Mobility Transforms IT and Business Strategies

By Samuel Greengard

BYOD and the consumerization of IT are radically changing the enterprise. Today, organizations are under intense and growing pressure from both management and employees to develop and deploy leading-edge mobile applications that match work styles and ratchet up customer engagement.

New research from consulting firm Gartner, “Predicts 2013: Mobility Becomes a Broad-Based Ingredient for Change,” notes that by 2016, at least half of all mobile apps will fall into the hybrid category, combining elements of HTML5 and a native container that provides access to dedicated device features. This hybrid approach allows organizations to extend the reach of apps across multiple platforms.

“This is a significant change from what we see in the market today, where apps tend to be either Web apps or native apps,” observes Van Baker, Gartner’s research vice president of mobility. “At present, there aren’t a lot of hybrid apps around.”

The pace of this transition is remarkable, he adds, and the impact is a major source of concern. “Most IT shops are ill-prepared to address the demands that mobile applications will place on them,” Baker says.

Gartner notes that mobility is now influencing mainstream IT and business strategies, and it is increasingly at the center of enterprise architectures that must support multiple mobile platforms and operating systems. Baker says that organizations cannot shy away from supporting multiple devices, and it’s important to focus on building context-aware capabilities and support for location information, notification systems, mapping capabilities and on-device hardware such as the camera.

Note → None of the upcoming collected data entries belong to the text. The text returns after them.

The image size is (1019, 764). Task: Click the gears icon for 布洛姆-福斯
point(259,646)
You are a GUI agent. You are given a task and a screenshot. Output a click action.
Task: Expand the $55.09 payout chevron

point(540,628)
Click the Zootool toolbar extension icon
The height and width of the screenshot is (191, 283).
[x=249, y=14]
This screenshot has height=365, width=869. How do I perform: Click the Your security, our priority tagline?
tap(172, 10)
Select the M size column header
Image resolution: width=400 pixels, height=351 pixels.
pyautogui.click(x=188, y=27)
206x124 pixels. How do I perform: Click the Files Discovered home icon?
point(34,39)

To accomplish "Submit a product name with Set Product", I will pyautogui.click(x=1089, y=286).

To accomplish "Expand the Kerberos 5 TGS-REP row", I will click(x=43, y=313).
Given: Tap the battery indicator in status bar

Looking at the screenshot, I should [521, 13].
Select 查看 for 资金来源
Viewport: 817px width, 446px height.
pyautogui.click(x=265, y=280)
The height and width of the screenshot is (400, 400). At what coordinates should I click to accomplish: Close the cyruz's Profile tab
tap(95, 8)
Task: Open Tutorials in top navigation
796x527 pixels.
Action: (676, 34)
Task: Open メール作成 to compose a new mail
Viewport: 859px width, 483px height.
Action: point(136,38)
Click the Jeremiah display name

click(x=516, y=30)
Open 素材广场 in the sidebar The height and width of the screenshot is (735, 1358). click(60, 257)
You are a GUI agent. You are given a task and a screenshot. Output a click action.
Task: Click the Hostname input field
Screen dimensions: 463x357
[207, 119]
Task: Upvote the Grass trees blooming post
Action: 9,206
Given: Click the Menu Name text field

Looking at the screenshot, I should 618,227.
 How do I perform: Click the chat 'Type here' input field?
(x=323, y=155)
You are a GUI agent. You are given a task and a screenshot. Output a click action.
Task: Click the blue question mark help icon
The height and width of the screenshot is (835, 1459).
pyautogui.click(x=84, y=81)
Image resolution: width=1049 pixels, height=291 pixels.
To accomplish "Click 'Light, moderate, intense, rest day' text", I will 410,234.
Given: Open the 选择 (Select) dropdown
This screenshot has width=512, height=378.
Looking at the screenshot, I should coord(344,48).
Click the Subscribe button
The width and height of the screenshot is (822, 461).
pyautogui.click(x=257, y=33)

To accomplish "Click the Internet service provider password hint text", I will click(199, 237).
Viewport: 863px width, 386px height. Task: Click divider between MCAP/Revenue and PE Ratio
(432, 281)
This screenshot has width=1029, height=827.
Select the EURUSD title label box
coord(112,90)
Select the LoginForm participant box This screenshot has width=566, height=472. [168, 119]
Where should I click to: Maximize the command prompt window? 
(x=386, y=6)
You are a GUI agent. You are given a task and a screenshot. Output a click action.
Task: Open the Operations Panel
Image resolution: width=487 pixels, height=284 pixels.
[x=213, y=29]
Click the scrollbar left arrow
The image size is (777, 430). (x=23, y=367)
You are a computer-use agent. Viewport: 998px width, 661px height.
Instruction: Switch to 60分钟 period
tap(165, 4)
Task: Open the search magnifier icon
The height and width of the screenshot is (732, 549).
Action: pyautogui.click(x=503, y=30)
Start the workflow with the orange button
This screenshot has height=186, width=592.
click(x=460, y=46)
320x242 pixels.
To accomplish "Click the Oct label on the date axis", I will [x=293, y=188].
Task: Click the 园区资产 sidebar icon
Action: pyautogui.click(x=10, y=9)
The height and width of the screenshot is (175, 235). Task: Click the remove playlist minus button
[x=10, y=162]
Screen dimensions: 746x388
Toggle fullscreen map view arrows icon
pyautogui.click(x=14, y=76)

The report also noted that by 2014, Apple will be as widely accepted in the enterprise as Microsoft is today. Already, support for iOS devices is on par with Microsoft, but the use of desktop and laptop computers with Apple’s Mac OS X is also growing. Meanwhile, Microsoft’s mobile products— namely Windows Phone and Windows 8— will remain popular inside the enterprise, though Microsoft isn’t gaining traction or market share as a result of growing IT consumerization, Gartner noted.

Another important trend is the emergence as early as this year of $50 smartphones in developing nations. A slew of new handset makers, including Chinese brands and white-box handset makers, are spurring greater competition in a market that is already witnessing downward pricing pressures. As a result, global low-end smartphone manufacturers will revamp their product lineups and features, and some will refocus on higher-end devices.

The takeaway for business and IT executives? Baker says that enterprises must seriously rethink mobile application development efforts in order to meet the needs of users. This will necessitate different approaches from what organizations have relied on in the past.

“Mobile changes everything,” Baker states. “It is important to re-evaluate how you view and use applications. Mobile devices offer unique capabilities and unique challenges that must be addressed via different app development approaches, including agile development and new approaches with different sets of tools.”